- _Dataset entries_:
:::::

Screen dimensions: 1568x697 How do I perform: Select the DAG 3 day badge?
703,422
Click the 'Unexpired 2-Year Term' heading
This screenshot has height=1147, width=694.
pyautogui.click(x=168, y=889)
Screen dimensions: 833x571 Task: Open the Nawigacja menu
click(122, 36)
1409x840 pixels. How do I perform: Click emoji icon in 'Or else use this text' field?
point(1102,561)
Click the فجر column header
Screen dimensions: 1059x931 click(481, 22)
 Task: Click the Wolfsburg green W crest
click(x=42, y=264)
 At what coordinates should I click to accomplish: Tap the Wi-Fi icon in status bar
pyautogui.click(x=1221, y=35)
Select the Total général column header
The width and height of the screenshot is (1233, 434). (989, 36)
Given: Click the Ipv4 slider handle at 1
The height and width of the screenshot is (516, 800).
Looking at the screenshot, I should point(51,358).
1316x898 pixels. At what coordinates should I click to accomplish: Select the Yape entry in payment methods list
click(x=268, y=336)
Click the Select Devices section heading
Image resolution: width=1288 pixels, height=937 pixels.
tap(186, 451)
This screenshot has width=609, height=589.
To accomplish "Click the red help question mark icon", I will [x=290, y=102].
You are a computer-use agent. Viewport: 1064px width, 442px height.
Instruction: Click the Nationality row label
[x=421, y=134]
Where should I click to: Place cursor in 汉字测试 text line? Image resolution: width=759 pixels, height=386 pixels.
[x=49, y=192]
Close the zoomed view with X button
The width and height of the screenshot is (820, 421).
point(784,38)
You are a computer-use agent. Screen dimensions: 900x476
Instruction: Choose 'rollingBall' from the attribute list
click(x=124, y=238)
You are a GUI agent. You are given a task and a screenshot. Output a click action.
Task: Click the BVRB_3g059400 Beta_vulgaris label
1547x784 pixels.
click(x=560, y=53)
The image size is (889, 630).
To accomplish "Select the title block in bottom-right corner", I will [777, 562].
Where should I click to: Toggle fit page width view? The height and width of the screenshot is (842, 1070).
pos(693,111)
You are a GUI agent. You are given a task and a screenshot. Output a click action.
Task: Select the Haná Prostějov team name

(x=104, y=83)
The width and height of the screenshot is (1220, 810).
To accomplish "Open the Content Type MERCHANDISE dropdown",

:::::

- _What you are asked to do_:
For this exercise, give the entries above again with no difference at all.

- _Solution to the problem_:
Screen dimensions: 1568x697 How do I perform: Select the DAG 3 day badge?
703,422
Click the 'Unexpired 2-Year Term' heading
This screenshot has height=1147, width=694.
pyautogui.click(x=168, y=889)
Screen dimensions: 833x571 Task: Open the Nawigacja menu
click(122, 36)
1409x840 pixels. How do I perform: Click emoji icon in 'Or else use this text' field?
point(1102,561)
Click the فجر column header
Screen dimensions: 1059x931 click(481, 22)
 Task: Click the Wolfsburg green W crest
click(x=42, y=264)
 At what coordinates should I click to accomplish: Tap the Wi-Fi icon in status bar
pyautogui.click(x=1221, y=35)
Select the Total général column header
The width and height of the screenshot is (1233, 434). (989, 36)
Given: Click the Ipv4 slider handle at 1
The height and width of the screenshot is (516, 800).
Looking at the screenshot, I should point(51,358).
1316x898 pixels. At what coordinates should I click to accomplish: Select the Yape entry in payment methods list
click(x=268, y=336)
Click the Select Devices section heading
Image resolution: width=1288 pixels, height=937 pixels.
tap(186, 451)
This screenshot has width=609, height=589.
To accomplish "Click the red help question mark icon", I will [x=290, y=102].
You are a computer-use agent. Viewport: 1064px width, 442px height.
Instruction: Click the Nationality row label
[x=421, y=134]
Where should I click to: Place cursor in 汉字测试 text line? Image resolution: width=759 pixels, height=386 pixels.
[x=49, y=192]
Close the zoomed view with X button
The width and height of the screenshot is (820, 421).
point(784,38)
You are a computer-use agent. Screen dimensions: 900x476
Instruction: Choose 'rollingBall' from the attribute list
click(x=124, y=238)
You are a GUI agent. You are given a task and a screenshot. Output a click action.
Task: Click the BVRB_3g059400 Beta_vulgaris label
1547x784 pixels.
click(x=560, y=53)
The image size is (889, 630).
To accomplish "Select the title block in bottom-right corner", I will [777, 562].
Where should I click to: Toggle fit page width view? The height and width of the screenshot is (842, 1070).
pos(693,111)
You are a GUI agent. You are given a task and a screenshot. Output a click action.
Task: Select the Haná Prostějov team name

(x=104, y=83)
The width and height of the screenshot is (1220, 810).
To accomplish "Open the Content Type MERCHANDISE dropdown",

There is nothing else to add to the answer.